Выбрать главу

«Перед нами наглый, ветреный, распущенный юнец, прикидывающийся искушенным кутилой и развратником: чересчур расфранченный, чересчур самоуверенный, чванящийся своей внешностью, обладатель незаурядной прически, трости, табакерки и недурного голоса — но к несчастью, всего лишь сын простого сапожника… он начинает искать способа прославиться… Сцена? Нет. Ничего не получится. А убийство? Оно же всегда привлекает внимание газет! Правда, потом следует виселица, но ведь без нее от убийства не было бы толку. Без нее не было бы славы. Ну что ж, все мы рано или поздно умрем… В дешевых театрах и в трактирных историях они (убийцы) всегда умирают с честью… Ну-ка, Том, прославь свое имя!.. Уж ты-то это сумеешь и покоришь весь Лондон».

В отношении психологии преступника все это вполне справедливо; но читаем дальше — и просто поразительно, с каким докучливым интересом относится Диккенс к душевному состоянию Хокера, даже к внешнему выражению его предсмертных надежд и страхов. То же самое находим в написанной десятью годами позже статье о Палмере «Повадки убийц». То же и в романах: Джонас Чеззлвит — ничтожнейшая тварь, но после убийства Тигга его сны и страхи превращаются в «готические» кошмары — и тогда зачем столько натурализма в сцене его ареста? Зачем фиксировать внимание на физических реакциях Ортанз — и тоже в сцене ее ареста? Впрочем, в романах даже самый навязчивый интерес к поведению обреченного на смерть героя может служить художественной цели, но порою вкус изменяет Диккенсу.

И что важнее — он сам себе противоречит. Отрывок из его известного письма в «Дейли ньюс» о судьях помогает разобраться в чувствах Диккенса лучше, чем ему самому хотелось бы. Возражая против высказываний судей в пользу смертной казни, Диккенс пишет:

«Есть и еще одна, даже более веская, причина, почему выступление судьи по уголовным делам за сохранение смертной казни не имеет веса. Ведь он — главный актер в страшной драме судебного процесса, где решается, жить или умереть его ближнему. Те, кто присутствовал на подобном процессе, обязательно чувствовали и уже не могли забыть напряженного ожидания развязки. Я не хочу касаться того, насколько тяжело это напряжение для ведущего процесс судьи, если он справедлив и добр… Мне знаком трепет, пробегающий по толпе… Как страшно столкновение этих двух простых смертных, которым, как ни велика была пропасть между ними сейчас, суждено в грядущем встретиться смиренными просителями перед престолом господним! Мне знакомо все это, и я могу представить себе, во что обходится судье исполнение такого долга, но я утверждаю, что все эти сильные ощущения одурманивают его и он не может отличить кару как средство предупреждения или устрашения от связанных с ней переживаний и ассоциаций, которые касаются только его одного».

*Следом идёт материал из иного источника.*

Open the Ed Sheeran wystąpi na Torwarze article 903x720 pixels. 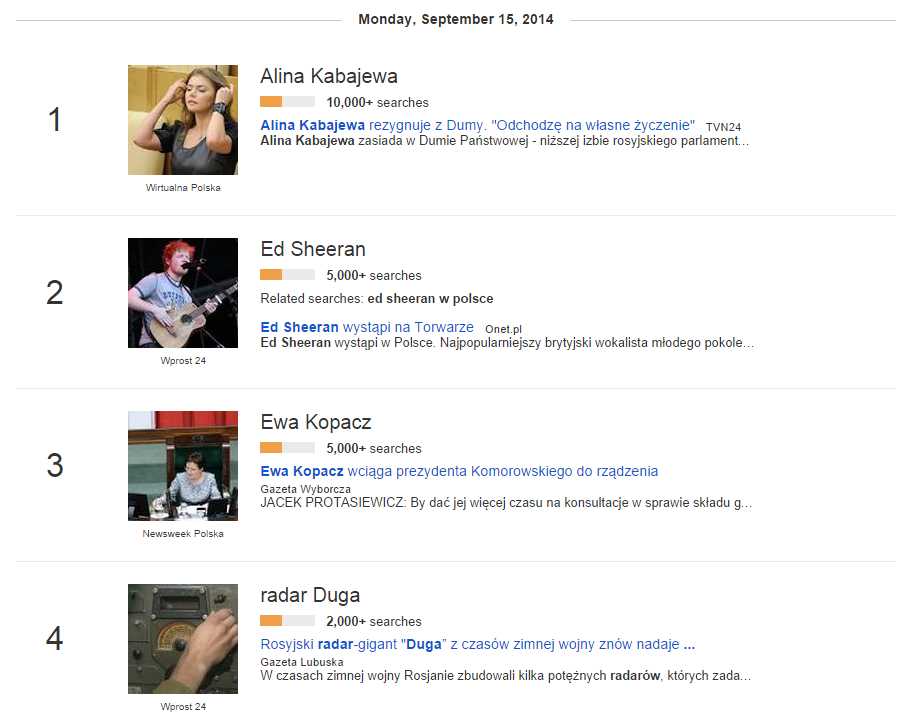point(367,328)
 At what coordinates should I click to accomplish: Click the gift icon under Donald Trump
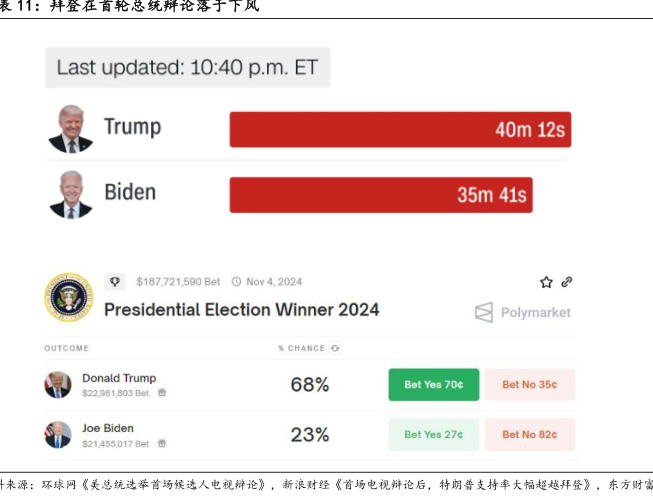[162, 393]
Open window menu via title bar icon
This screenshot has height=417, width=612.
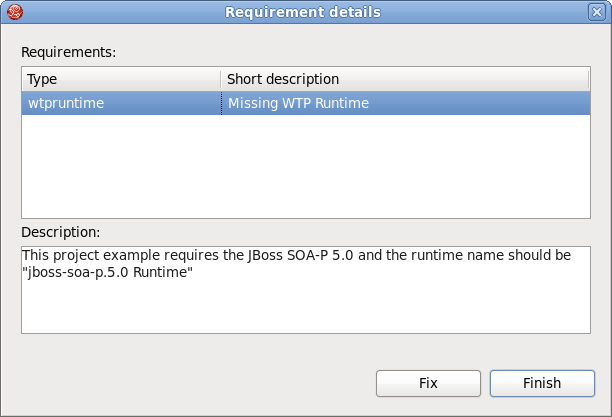click(13, 12)
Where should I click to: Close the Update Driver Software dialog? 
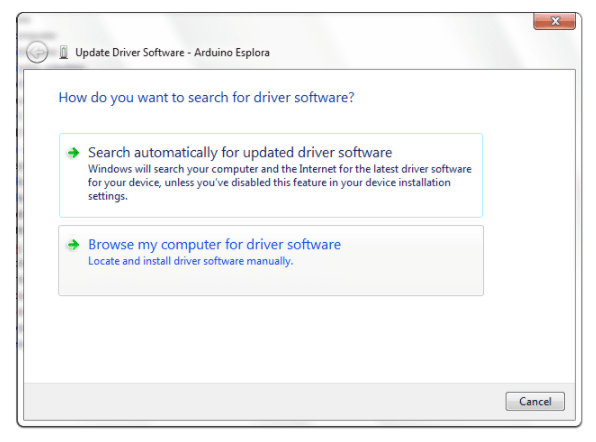(555, 21)
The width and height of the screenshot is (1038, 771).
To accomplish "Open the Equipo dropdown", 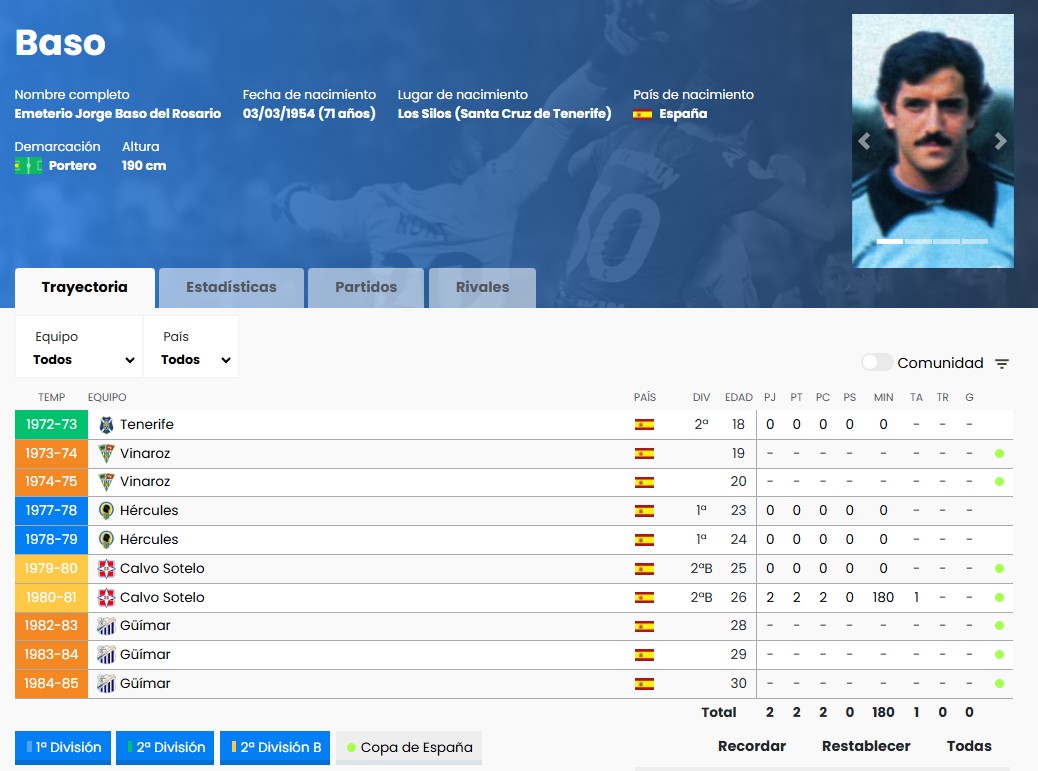I will click(79, 348).
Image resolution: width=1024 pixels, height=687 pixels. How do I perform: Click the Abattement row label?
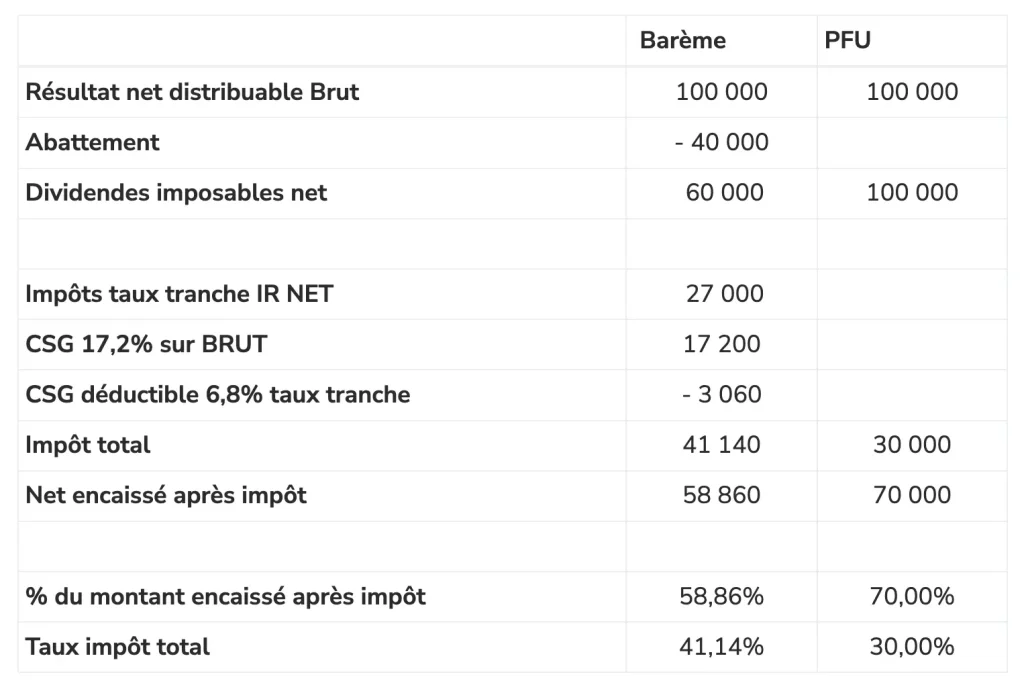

Наверное, все это так, но у меня не идет из головы, что добрый судья, запутавшийся в своих переживаниях, — это сам Диккенс.

Видя в преступнике отщепенца, эгоиста, негодяя, гнусное и пустое существо, он прав, призывая лишить преступление гласности, и, если преступник должен быть уничтожен, пусть делают это быстро и без шумихи. Но если зло — вещь банальная, пошлая и мерзкая, то откуда этот неотвязный интерес к личности преступника и в особенности к поведению перед лицом смерти? Несомненно, к этому интересу примешивается и явное самоистязание, стремление прочувствовать душевные и физические муки, к которым располагала его бурная, страстная натура, укрощенная ценой огромных волевых усилий. Но ведь такова оборотная сторона неумолимой жажды правосудия. И возможно, где-то в глубине души Диккенс боялся своих подавленных страстей, и этот страх преобразовался в сознании рационалиста и гуманиста, умудрившегося каким-то образом остаться христианином, в идею трансцендентного зла. Главным, однако, был страх смерти, подкашивающей человека в расцвете его сил. Я не сомневаюсь, что Диккенс искренне верил в загробную жизнь, сколь бы туманной она ему ни представлялась. Об этом свидетельствуют и его высказывания, и решительное осуждение модного в шестидесятые годы спиритизма, который он считал непристойным глумлением предприимчивых аферистов над таинством смерти. Я думаю, что даже в последнее, самое трудное и выматывающее десятилетие его никогда полностью не покидало радостное мироощущение и потребность заполнить делами каждое мгновение жизни (в конце концов, это были альфа и омега его творческого гения).